**Extract to read:**
☆ ☆ ☆

Closed GoogleCodeExporter closed 8 years ago
Hi Carsten,
I've applied the patch but cannot see any improvements over the pre-patching
output. Perhaps I had the wrong expectations about the outcome can you please
advice? I've attached the two sources i'm using for comparison and the
resulting output.
Original comment by hle.mich...@gmail.com
on 19 Nov 2010 at 10:02
Attachments:
Just to clarify the problem with the output on the previous comment. The diff
for the Manufacturer and Description sections are scrambled together.
Original comment by hle.mich...@gmail.com
on 19 Nov 2010 at 10:14
Hi Michael,
sorry for coming back to you so late. I just checked your example and you are
right, this scenario is not covered by my patch. Daisydiff doesn't know or care
about sections or chapters like e.g. "Manufacturers" from your snippets.
Daisydiff only sees two long list of text elements and tries to find and report
as few differences in them as possible.

☆ ☆ ☆

**Material:**
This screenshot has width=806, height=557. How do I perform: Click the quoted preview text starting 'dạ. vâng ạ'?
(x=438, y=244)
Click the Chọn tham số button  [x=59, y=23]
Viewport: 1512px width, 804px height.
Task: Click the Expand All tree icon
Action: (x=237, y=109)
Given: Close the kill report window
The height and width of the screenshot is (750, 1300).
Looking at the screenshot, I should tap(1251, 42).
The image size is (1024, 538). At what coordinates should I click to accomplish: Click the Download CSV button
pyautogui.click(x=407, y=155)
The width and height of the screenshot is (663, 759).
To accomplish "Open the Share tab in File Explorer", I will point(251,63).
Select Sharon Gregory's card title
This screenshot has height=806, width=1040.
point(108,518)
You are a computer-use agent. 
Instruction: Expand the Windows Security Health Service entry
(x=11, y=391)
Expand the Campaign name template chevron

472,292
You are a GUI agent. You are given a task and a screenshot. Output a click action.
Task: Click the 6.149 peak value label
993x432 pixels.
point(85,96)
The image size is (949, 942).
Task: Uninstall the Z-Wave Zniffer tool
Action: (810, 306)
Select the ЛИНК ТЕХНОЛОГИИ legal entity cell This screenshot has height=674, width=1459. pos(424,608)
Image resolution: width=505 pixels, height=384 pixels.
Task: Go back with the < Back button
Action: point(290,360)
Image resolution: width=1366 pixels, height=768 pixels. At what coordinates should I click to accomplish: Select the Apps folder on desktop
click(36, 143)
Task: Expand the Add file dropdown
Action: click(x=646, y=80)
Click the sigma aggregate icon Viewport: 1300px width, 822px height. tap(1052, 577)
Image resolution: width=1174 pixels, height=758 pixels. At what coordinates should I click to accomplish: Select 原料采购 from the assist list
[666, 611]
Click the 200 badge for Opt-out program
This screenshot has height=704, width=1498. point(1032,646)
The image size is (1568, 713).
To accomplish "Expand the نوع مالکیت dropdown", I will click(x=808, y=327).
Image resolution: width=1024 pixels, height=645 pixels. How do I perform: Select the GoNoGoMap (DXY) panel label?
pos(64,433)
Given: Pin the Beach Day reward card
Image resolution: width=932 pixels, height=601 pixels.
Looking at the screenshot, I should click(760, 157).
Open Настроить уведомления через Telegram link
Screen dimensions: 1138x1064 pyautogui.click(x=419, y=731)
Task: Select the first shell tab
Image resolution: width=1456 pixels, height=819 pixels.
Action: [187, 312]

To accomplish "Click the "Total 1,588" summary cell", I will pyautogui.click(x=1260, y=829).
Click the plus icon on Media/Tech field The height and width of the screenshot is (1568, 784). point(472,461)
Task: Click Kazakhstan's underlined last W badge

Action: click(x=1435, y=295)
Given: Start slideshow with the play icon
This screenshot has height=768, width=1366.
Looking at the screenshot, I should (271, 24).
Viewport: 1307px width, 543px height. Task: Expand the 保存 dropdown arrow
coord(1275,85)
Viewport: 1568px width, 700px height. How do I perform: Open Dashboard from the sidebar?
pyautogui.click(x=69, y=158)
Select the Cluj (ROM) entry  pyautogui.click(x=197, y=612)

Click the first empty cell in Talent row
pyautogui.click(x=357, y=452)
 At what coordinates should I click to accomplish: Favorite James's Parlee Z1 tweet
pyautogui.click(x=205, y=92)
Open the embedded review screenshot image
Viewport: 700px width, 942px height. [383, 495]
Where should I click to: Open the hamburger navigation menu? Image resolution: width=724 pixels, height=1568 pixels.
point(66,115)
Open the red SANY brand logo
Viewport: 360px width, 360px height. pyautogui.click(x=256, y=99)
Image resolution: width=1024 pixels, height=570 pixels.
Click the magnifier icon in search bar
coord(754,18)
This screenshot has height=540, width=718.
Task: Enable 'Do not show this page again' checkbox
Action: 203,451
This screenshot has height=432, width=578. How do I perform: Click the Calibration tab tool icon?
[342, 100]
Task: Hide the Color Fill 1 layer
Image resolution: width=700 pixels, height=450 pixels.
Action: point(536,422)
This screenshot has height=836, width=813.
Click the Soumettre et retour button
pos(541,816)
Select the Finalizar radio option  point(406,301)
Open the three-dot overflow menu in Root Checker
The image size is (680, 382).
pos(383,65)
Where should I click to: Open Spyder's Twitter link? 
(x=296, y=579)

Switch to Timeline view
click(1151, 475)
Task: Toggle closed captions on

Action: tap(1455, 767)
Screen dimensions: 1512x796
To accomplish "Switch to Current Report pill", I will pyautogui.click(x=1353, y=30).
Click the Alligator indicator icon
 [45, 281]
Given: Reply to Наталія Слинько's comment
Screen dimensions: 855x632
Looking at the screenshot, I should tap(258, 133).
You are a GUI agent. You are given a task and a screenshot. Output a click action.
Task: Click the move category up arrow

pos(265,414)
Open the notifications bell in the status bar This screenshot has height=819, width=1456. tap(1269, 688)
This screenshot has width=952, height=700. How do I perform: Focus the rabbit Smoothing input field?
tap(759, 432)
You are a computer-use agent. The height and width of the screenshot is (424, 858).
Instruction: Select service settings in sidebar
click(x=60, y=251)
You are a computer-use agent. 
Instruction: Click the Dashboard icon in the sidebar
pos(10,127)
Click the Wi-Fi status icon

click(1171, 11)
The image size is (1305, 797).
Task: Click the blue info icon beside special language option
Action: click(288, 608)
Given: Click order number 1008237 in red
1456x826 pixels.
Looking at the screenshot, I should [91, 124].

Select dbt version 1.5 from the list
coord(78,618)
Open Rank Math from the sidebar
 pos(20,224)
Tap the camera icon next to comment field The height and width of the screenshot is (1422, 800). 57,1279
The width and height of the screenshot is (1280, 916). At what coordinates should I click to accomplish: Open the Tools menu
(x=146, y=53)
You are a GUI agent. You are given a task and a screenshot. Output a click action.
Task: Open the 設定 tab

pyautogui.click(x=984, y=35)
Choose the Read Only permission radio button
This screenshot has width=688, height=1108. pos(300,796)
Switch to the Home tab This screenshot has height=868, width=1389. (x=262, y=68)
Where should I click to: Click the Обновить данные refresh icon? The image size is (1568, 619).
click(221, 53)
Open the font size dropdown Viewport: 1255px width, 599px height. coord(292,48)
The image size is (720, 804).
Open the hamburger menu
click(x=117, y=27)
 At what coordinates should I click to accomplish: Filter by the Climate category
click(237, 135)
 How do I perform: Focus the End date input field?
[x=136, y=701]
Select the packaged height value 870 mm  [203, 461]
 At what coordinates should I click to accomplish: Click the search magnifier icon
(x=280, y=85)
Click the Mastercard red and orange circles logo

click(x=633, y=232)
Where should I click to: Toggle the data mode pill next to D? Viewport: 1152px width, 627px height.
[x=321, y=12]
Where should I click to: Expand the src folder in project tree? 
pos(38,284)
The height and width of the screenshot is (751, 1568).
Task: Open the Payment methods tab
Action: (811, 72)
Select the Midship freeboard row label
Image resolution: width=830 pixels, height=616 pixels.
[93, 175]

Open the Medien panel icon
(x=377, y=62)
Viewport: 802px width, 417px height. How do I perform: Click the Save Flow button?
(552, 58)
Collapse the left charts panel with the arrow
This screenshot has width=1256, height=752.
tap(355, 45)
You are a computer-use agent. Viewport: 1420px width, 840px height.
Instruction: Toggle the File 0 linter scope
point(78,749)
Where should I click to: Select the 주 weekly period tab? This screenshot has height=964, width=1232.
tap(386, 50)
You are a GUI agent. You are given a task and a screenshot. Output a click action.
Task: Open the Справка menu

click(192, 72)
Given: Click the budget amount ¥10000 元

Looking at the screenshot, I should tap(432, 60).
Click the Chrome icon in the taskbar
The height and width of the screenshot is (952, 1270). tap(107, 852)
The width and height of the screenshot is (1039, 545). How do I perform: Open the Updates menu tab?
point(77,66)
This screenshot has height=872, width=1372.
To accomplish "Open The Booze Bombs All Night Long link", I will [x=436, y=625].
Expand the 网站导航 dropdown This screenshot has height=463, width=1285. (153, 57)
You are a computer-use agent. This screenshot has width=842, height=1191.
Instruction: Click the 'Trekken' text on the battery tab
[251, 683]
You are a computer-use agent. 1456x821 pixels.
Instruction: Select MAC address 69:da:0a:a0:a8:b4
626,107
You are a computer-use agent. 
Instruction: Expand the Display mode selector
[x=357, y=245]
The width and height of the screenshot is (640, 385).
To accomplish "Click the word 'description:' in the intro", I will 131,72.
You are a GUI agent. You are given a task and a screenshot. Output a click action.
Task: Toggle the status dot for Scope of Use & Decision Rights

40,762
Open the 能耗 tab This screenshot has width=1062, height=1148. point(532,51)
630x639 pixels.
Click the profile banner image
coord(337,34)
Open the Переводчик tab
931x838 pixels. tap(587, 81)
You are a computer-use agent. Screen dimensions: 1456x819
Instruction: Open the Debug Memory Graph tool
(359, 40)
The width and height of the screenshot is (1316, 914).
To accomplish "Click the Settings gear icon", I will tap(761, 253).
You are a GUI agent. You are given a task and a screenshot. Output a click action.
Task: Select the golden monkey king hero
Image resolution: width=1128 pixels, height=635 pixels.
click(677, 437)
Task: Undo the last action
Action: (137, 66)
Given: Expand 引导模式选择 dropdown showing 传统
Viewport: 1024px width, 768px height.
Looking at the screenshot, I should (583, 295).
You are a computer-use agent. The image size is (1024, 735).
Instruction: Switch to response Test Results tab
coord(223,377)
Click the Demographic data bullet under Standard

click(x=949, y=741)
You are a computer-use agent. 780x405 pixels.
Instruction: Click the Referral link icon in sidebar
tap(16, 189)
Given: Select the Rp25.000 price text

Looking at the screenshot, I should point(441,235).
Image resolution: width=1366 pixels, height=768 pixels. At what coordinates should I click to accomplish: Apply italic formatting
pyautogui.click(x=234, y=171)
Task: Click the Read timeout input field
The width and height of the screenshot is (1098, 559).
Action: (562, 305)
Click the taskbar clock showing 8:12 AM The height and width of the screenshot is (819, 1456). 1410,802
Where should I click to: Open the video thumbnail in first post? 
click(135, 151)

☆ ☆ ☆

**Directives:**
1 - Answer these questions about the Daisydiff thread:
(a) On what date were the two comments from hle.mich...@gmail.com posted?
(b) Which two sections have their diff scrambled together, according to the clarifying comment?
(c) According to the reply to Michael, what does Daisydiff see when it compares the sources?
2 - Quote the part of the Daisydiff thread that opens with the words containing "Closed GoogleCodeExporter closed" and closes with "are scrambled together.".
The listing above is separate material from the Daisydiff thread.

**Full solutions:**
1 -
(a) 19 Nov 2010
(b) The Manufacturer and Description sections
(c) Two long lists of text elements

2 -
Closed GoogleCodeExporter closed 8 years ago
Hi Carsten,
I've applied the patch but cannot see any improvements over the pre-patching
output. Perhaps I had the wrong expectations about the outcome can you please
advice? I've attached the two sources i'm using for comparison and the
resulting output.
Original comment by hle.mich...@gmail.com
on 19 Nov 2010 at 10:02
Attachments:
Just to clarify the problem with the output on the previous comment. The diff
for the Manufacturer and Description sections are scrambled together.